Yes, topaz was installed after activating conda environment.
Pytorch was installed as mentioned in the installation guide. I’m not sure how to change pytorch version and if that’s causing the issue.

This issue persists in CS4.1 too.
Still not sure how to resolve it.

Thanks

Please can you check whether your Topaz installation can perform training with GPU support when you run Topaz directly, outside CryoSPARC.

Any update on this issue. i am having the same issue. It seems that there is some incompatibility between certain version of cudatoolkit and pytorch version.

Please can you confirm that the topaz installation that you wish to use inside CryoSPARC functions outside CryoSPARC using GPUs.

Topaz works well in cs 4.1. Just use cudatoolkit 11.7 and instead of conda forge use -nvidia. This is the solution to all the problem of topaz integration in cryosparc. Basically there is a mismatch between pytorch and cuda version.

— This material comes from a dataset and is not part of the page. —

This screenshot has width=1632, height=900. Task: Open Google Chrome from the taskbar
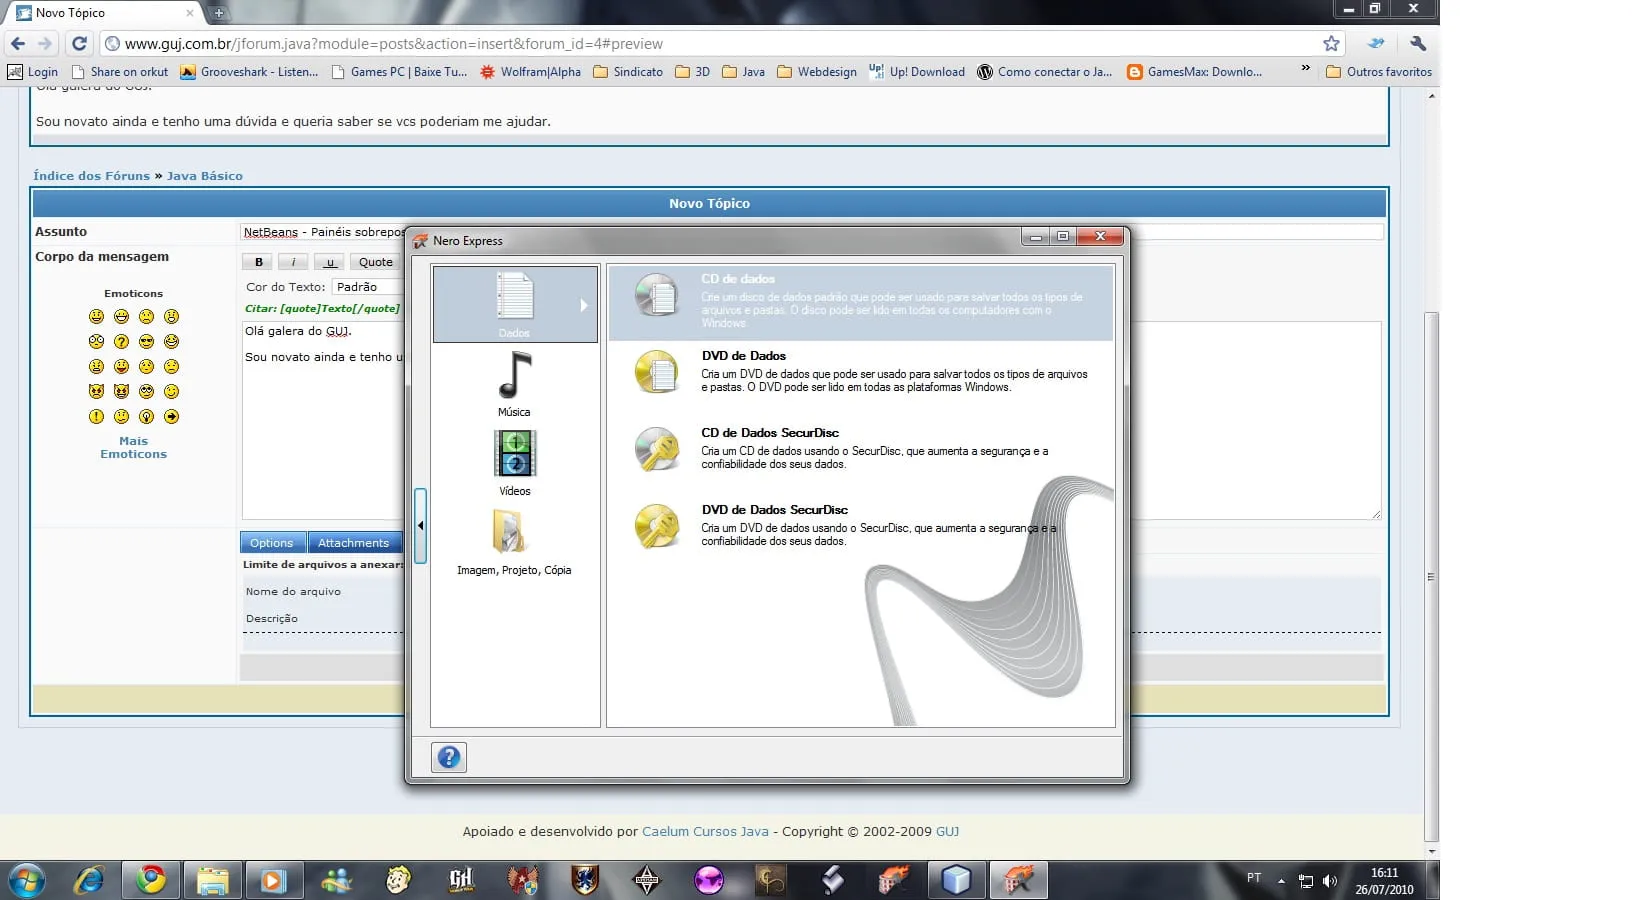[151, 880]
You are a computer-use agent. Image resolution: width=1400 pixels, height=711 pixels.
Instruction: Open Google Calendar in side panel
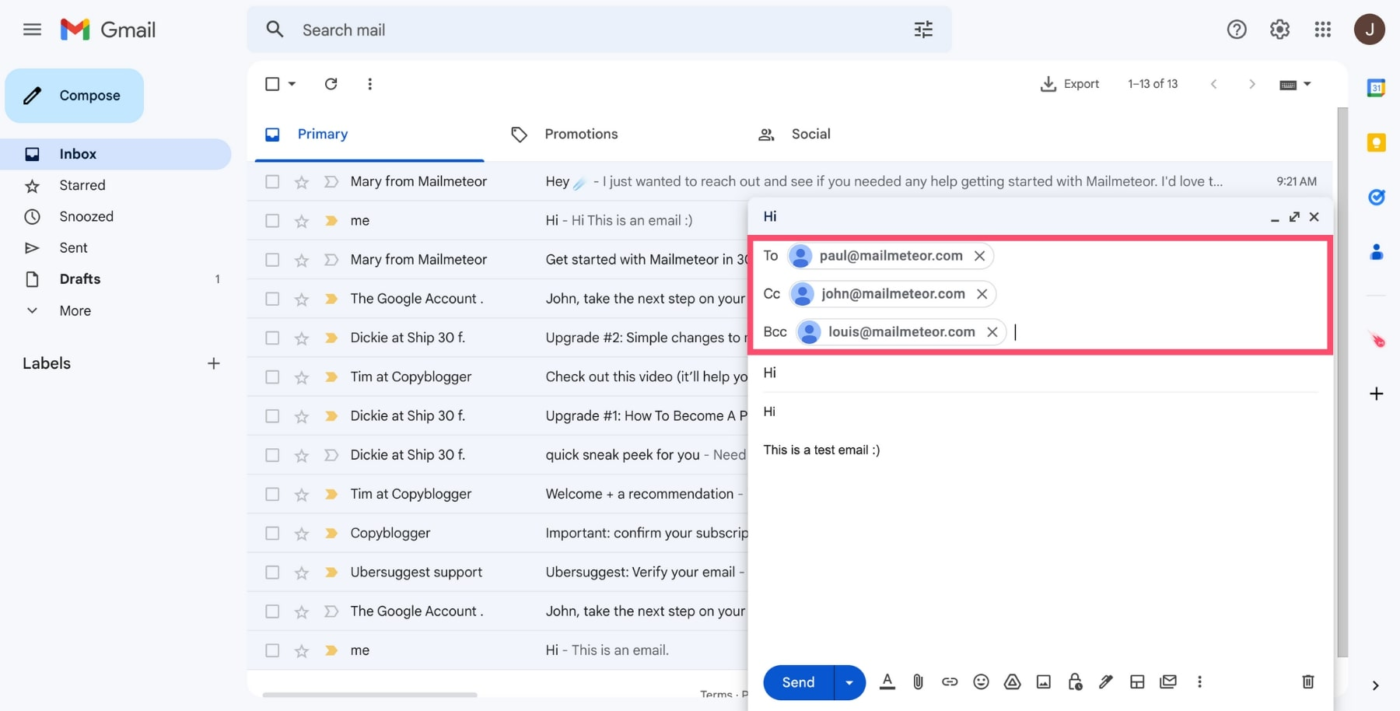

The above one is for topaz 0.2.5. If it works for all, may be cs team can change the command in cryosparc topaz page.
Happy structure solving!

I had the same problem, and it turned out that my issue was conda somehow installed the CPU-only version of Pytorch.
use command:
conda list | grep “torch”
to check your pytorch version, if it shows cpu_0 at the end of your pytorch, that means it is CPU only version.
Then you will need to reinstall topaz using the following command:
conda install topaz pytorch torchvision torchaudio cudatoolkit=11.1 -c tbepler -c pytorch -c conda-forge -c nvidia
“torchaudio” turns out be the key to install CUDA-supported pytorch…don’t know why…but it worked for me.

1 Like